David Cloninger

Calling for the bunt as important as executing it

South Carolina’s Clark Scolamiero is tagged out at home by Duke’s Chris Proctor on a bunt that didn’t go as planned during the Gamecocks’ win Saturday.
South Carolina’s Clark Scolamiero is tagged out at home by Duke’s Chris Proctor on a bunt that didn’t go as planned during the Gamecocks’ win Saturday. gmelendez@thestate.com

To bunt or not to bunt? That is the question when your team has taken bats to the plate like they’re swathed in poison ivy.

Through April and May, South Carolina had chronic allergies to runners in scoring position. No matter what coach Chad Holbrook and company tried, they couldn’t get a big hit to get some of those runners home. No problem getting ’em on, massive problems getting ’em in.

Bunting worked, helping the Gamecocks find ways to scratch the go-ahead run across and hold on to win. Then the bats started to boom at Alabama, which was terrific, until the next game rolled around.

What to do now in a big situation? Bunt and give up an out? Or let your best hitters, which only recently returned to being your best hitters, swing away?

“It’s a gut feeling,” Holbrook said. “It’s a great play when it works and it’s my fault when it doesn’t. That’s just part of it.”

The Gamecocks went 2-for-4 on Saturday on such calls, and stayed alive with a 4-2 elimination-game win over Duke.

TJ Hopkins bunted Gene Cone to second in the first inning, and Cone scored on Jonah Bride’s single. Madison Stokes bunted Dom Thompson-Williams to second in the ninth in a tie game, and Hunter Taylor delivered a shot off the third-base bag that bounced into left and scored the go-ahead run.

The third attempt had the right idea, but didn’t work out. With speedy Clark Scolamiero running for Taylor, Holbrook told Marcus Mooney to bunt. Mooney did it, perfectly, and Scolamiero came tearing around the third-base bag, depending on Duke’s third baseman to glove the ball and throw to first.
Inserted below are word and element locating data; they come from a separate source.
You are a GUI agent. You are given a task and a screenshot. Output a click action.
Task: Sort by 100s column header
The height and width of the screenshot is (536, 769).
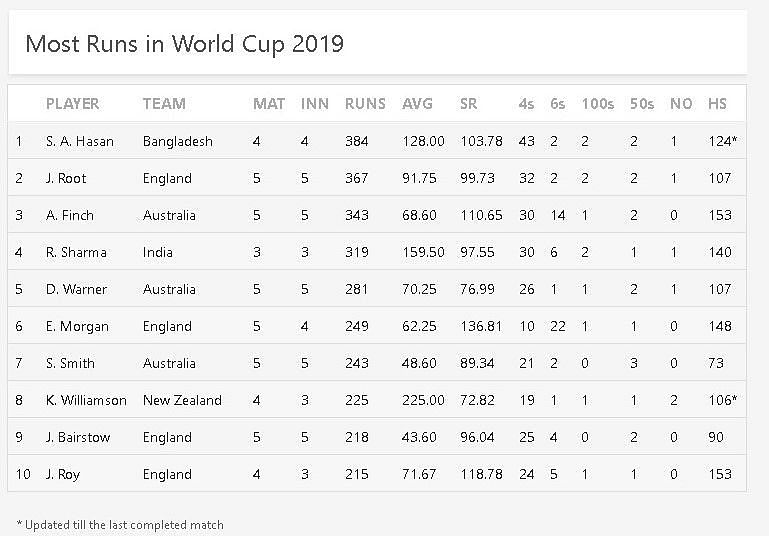point(597,104)
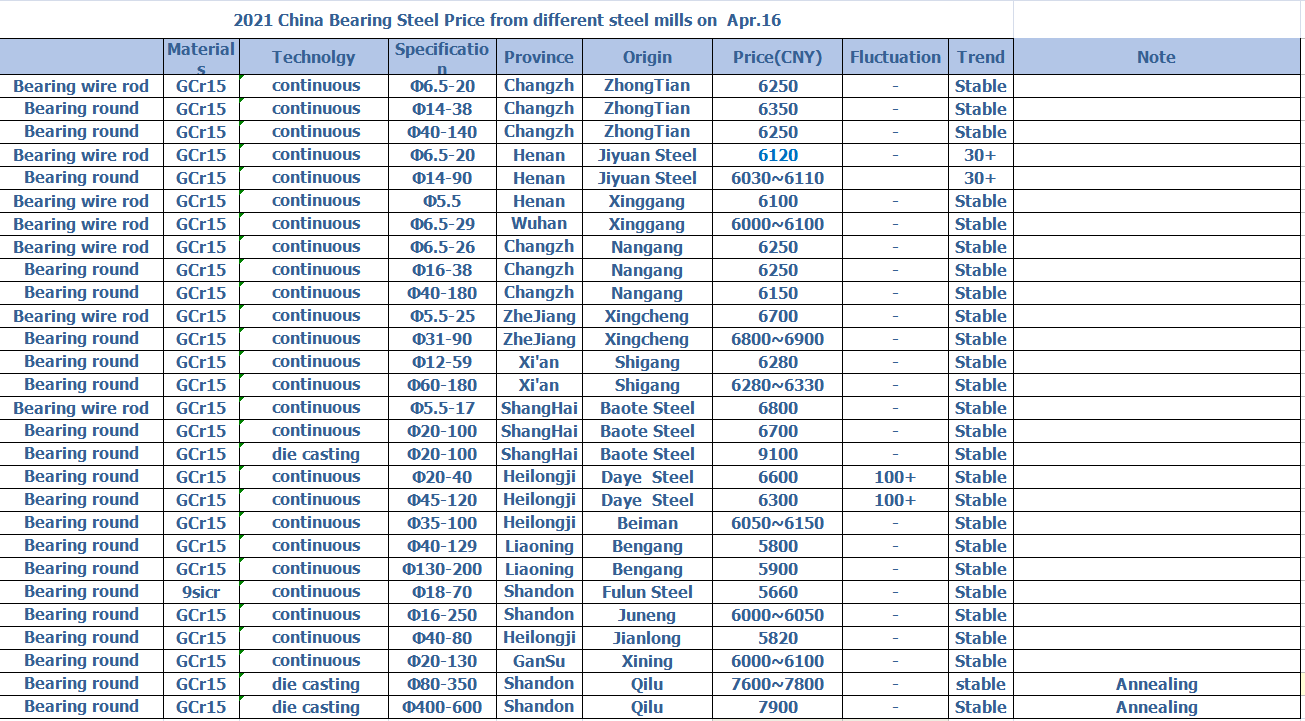Select the Technolgy column header
This screenshot has width=1305, height=721.
point(314,57)
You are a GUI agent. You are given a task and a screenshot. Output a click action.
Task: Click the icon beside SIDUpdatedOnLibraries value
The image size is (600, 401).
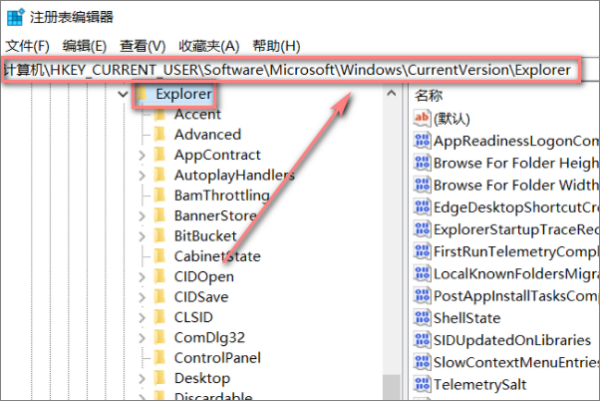tap(421, 339)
The only problem was Jack Labosky didn’t pick up the ball, so it was sitting a foot from him as Scolamiero was already past third. That became an easy out at the plate, although USC scored the insurance run anyway on a wild pitch.

“It was close to working for perfection,” Holbrook said. “Usually the timing’s a little bit better, and you can round the base and see the ball coming out of his arm. If he’d have thrown it, we’d have scored.”
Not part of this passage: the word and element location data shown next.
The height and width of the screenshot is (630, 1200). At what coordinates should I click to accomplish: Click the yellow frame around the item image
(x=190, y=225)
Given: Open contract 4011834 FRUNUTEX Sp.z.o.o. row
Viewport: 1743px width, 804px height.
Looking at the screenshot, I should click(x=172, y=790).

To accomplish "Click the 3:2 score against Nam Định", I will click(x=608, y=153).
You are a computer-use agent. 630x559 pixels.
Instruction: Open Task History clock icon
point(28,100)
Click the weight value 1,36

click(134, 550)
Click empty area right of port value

The right call made wrong by something nobody could control. Even Holbrook’s critics had to look at the scenario and see, “That’s baseball.”

Then there was the other one, the one that threatened to make this a really awful weekend. Leading 2-1 in the fifth, already in their bullpen, the Gamecocks had a chance for a big inning and threw it away.

Cone and Hopkins each singled to bring up Alex Destino, who’d launched a moonshot on Friday but spent his first two at-bats Saturday trying to kill mosquitoes with his bat.

Despite Destino having 21 extra-base hits and zero sacrifice bunts this year, Holbrook told him to bunt. “Destino’s actually one of our better bunters,” the coach said. “He’s one of our better bunters in practice.”

He popped up the first pitch. Bride followed with a double-play grounder. USC’s next nine batters sat down in order.

“No doubt in my mind the bunt was the right play there, and he popped it up,” Holbrook said. “Stokes didn’t get one down last night, but he got down a big one today and got Dom in scoring position there.”

He did, and the Gamecocks won. USC was able to make the game work for it, and keep itself in position to win the regional.

If bunting or not comes up Sunday, Holbrook will have a few more gut decisions to make. He went .500 on Saturday.

While that’s plenty good for the Hall of Fame, he’d prefer to increase it.